* [Exercise description]
Write out an exact copy of the line containing "Accept all (216, 1240)" and all lines that follow it in the data below, leaving out pictures.

Excerpts from a dataset
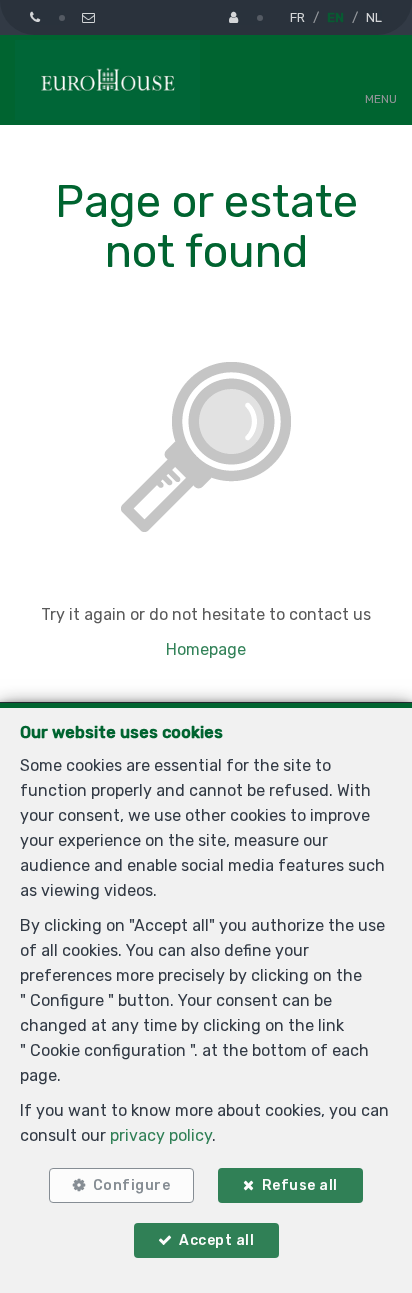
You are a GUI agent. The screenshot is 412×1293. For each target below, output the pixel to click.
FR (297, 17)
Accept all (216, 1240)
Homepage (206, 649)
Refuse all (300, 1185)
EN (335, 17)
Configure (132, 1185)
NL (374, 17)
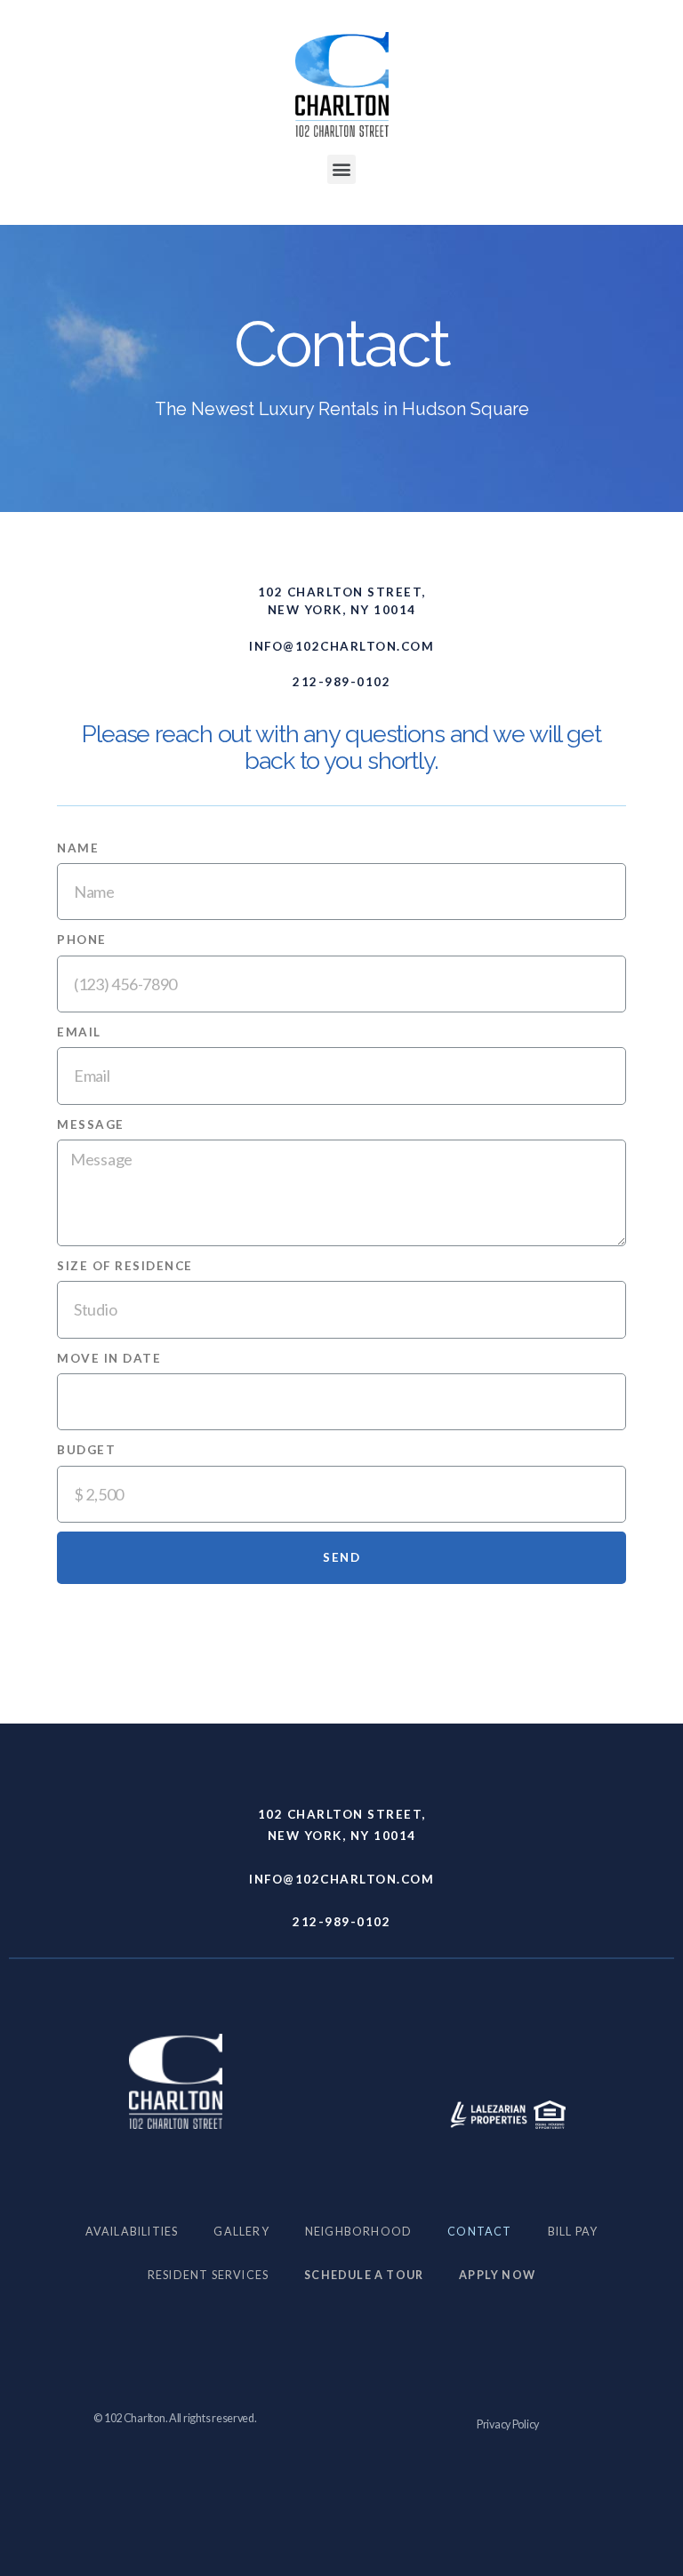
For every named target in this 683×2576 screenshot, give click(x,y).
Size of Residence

* [Output of the task]
Accept all (216, 1240)
Homepage (206, 649)
Refuse all (300, 1185)
EN (335, 17)
Configure (132, 1185)
NL (374, 17)
For every named target in this 683×2576 screenshot, give click(x,y).
Size of Residence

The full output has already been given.